原油相場の大きな流れを振り返っておこう。リーマン・ショック(2008年9月)前の同年7月に147.27ドルの史上最高値を付けた後、12月に32.40ドルまで下落。世界的な景気回復で2010年に100ドルを回復、その後、2014年7月末までほぼ100ドル前後で推移していた。この流れが反転し、ほぼ1本調子で40ドル台まで下げた後、2015年になって一時、60ドルレベルまで回復したが、夏から再び下落に転じ、現在に至る。
ここまで落ち込んだのには、需要減少と供給過剰という需給両面の理由がある。1年前に100ドルから80ドルレベルに20ドルほど下げたときは、リビアの内乱状態の鎮静化や、イランの核開発をめぐる合意の可能性が高まるという「地政学リスクの後退」が理由とされた。この下落に対し、石油輸出機構(OPEC)が減産による価格維持を図るとの観測が根強かったが、2014年11月のOPEC総会は減産しないことを決定。ここから一気に原油相場の下げが加速した。
この間の価格動向の根底にあるのが米国発のシェール革命、つまりシェールオイルの開発だ。OPECの盟主・サウジアラビアは減産して価格維持を図っても、シェールオイルにシェアを奪われるだけだと判断し、OPEC全体の生産枠を日量3000万バレルに据え置いた。むしろ価格低下でシェールオイル開発に打撃を与え、その後の相場回復を待とうという戦略に転じたと分析される。OPECは2015年6月の総会でもこの路線を維持し、原油相場は50ドルを大きく割り込み、価格低下を受けて米シェールオイルの生産量も頭打ちの傾向を見せ、一時、相場も持ち直した。
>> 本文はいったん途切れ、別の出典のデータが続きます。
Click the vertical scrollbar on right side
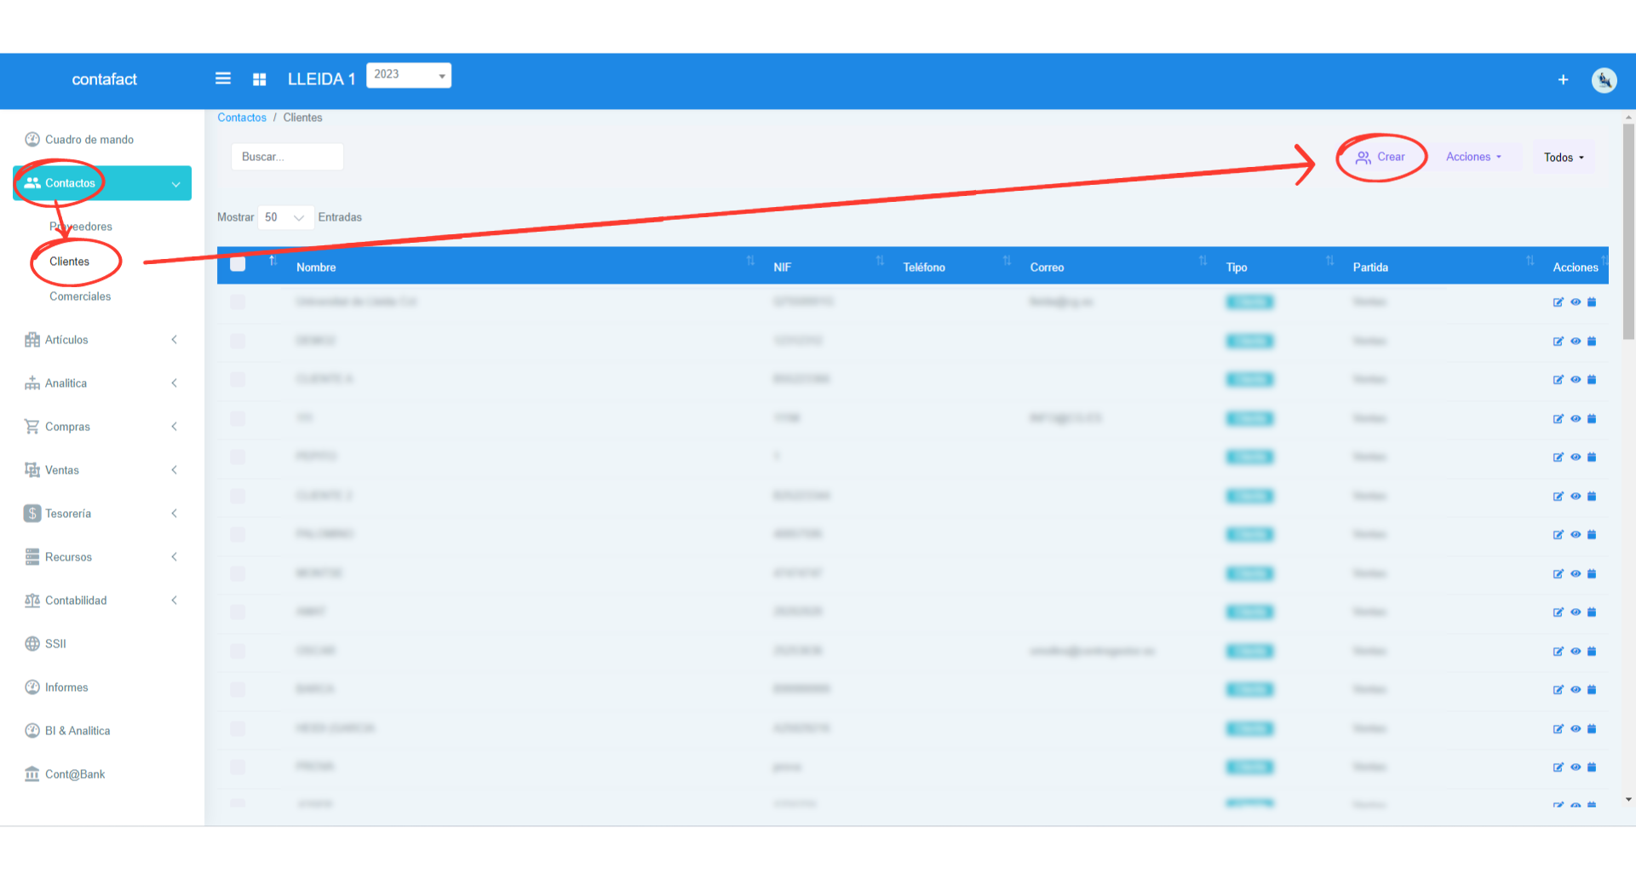This screenshot has height=880, width=1636. pos(1628,232)
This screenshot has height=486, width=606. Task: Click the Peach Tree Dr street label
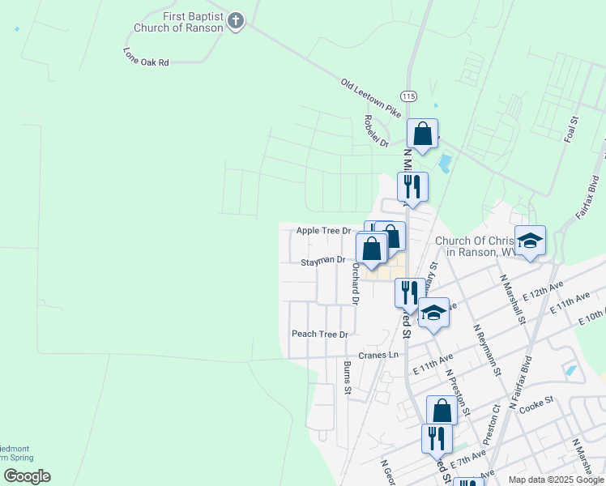click(x=319, y=335)
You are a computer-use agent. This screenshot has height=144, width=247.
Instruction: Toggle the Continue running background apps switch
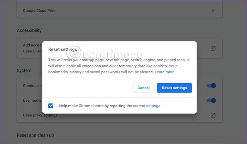point(211,86)
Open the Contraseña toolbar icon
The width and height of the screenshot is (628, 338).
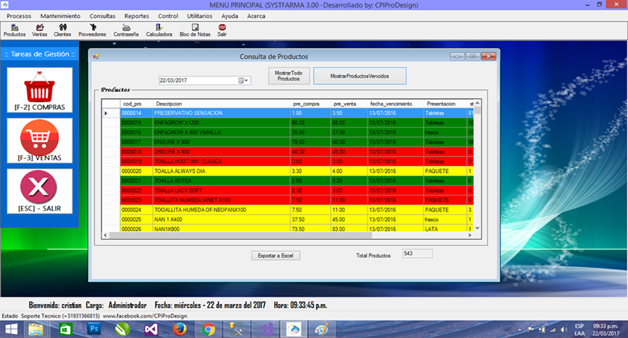point(126,30)
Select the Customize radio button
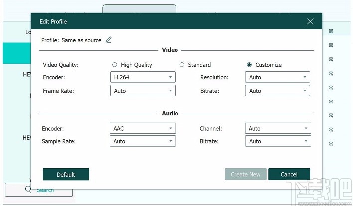353x206 pixels. coord(250,65)
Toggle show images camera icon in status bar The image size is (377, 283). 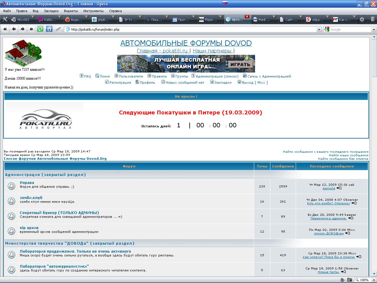click(349, 280)
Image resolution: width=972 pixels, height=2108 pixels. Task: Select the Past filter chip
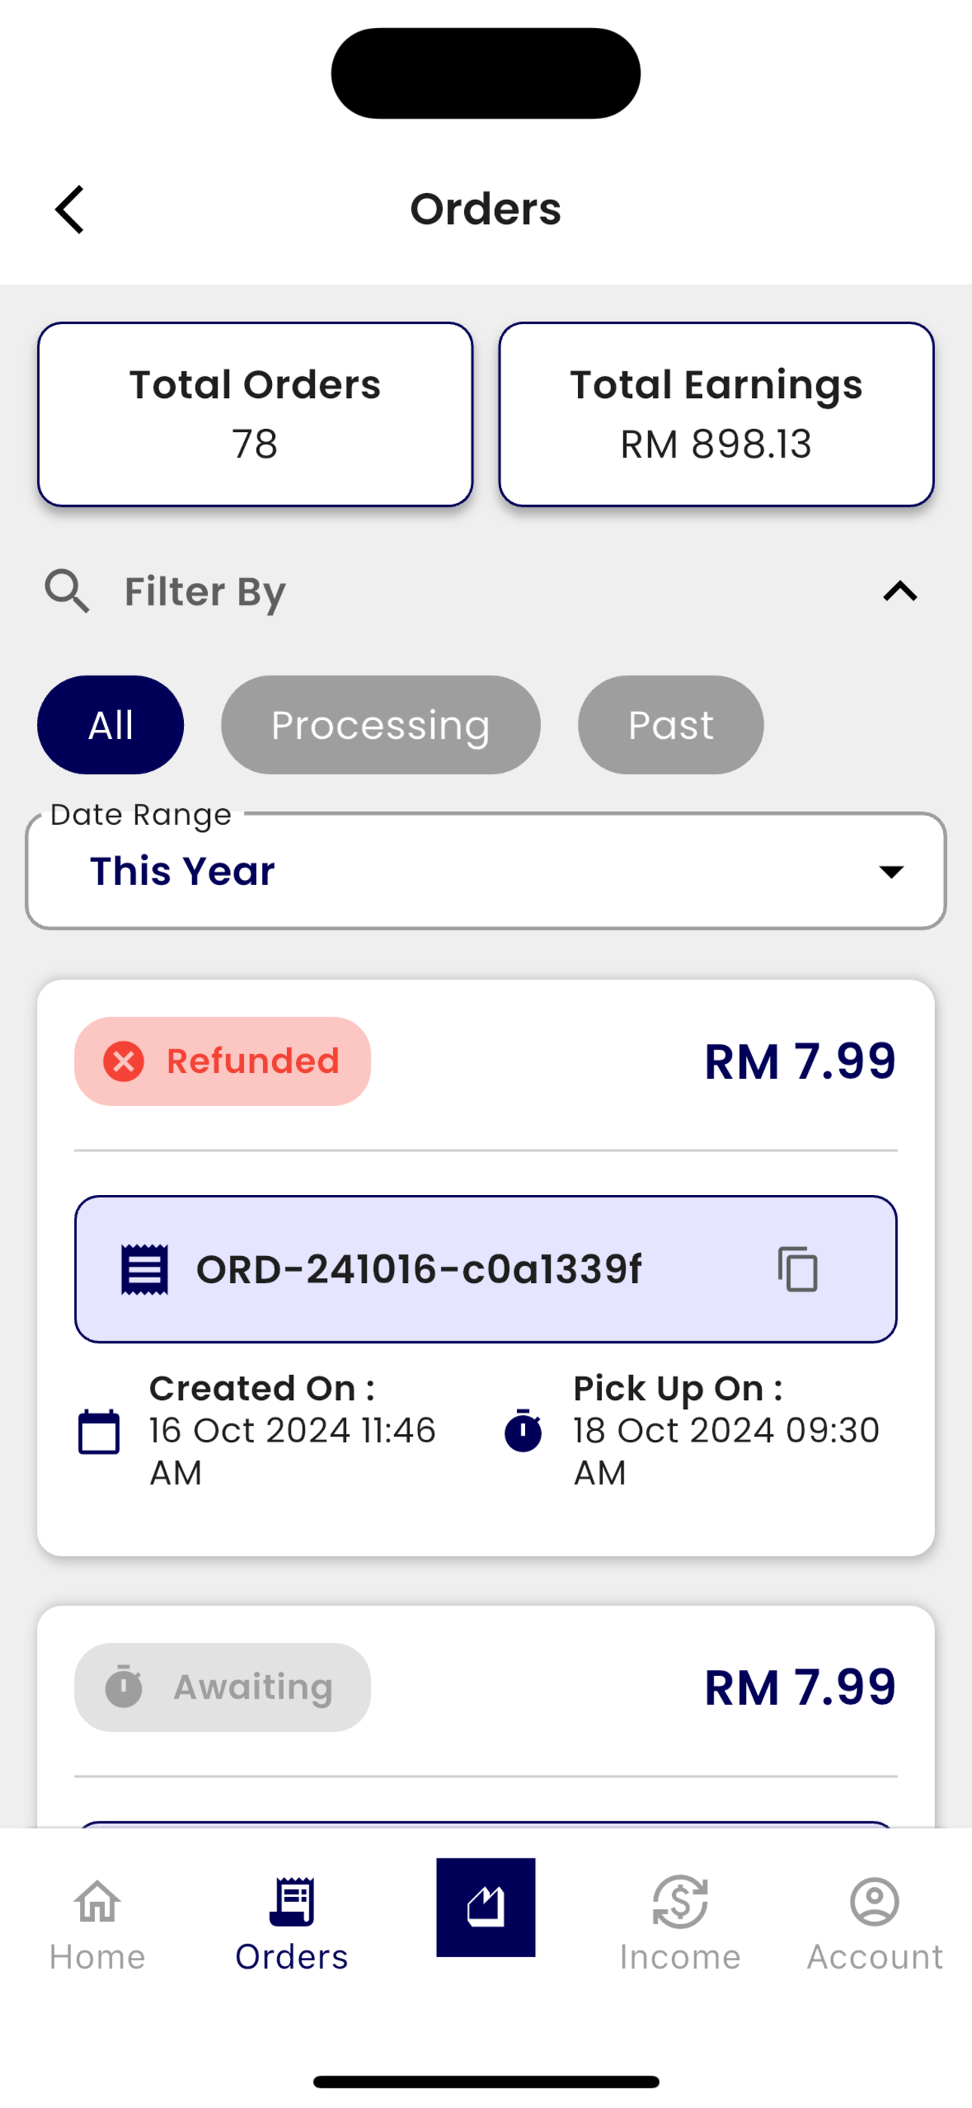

ところが、シェールを含む米国の原油生産量は足元で日量935万バレルと、1年前より9%も増えているという。生産企業が掘削費用などを削減し、生産コストは過去1年で3割近く下がったともいわれ、OPECの狙い通りにはなっていないわけで、供給過剰の構造に変化の兆しはない。
需要面では新興国経済の低迷、とりわけ中国の成長鈍化だ。実は、「1年前から中国の電力需要、石炭やセメントの消費の伸び鈍化など景気減速の兆候が表れ始めたが、中国政府がうまく対応するという根拠なき楽観論が根強かった」(全国紙経済部デスク)。リーマン・ショック後の大規模公共投資で世界の危機を救ったことの連想が中国への「幻想」を生んだのかもしれない。
そして、極めつけが8月11日の中国政府による人民元の突然の切り下げだ。中国経済が想像以上に悪いと、世界に不安と動揺を与えた。さらに21日発表された中国の製造業購買担当者指数(PMI)の速報が6年5か月ぶりの低水準となり、中国への不安がパニック的に金融市場に広がり、世界同時株安などを招いた。中国経済の失速で原油需要が一段と落ち込むとの見方が、原油相場を一段と下押ししている。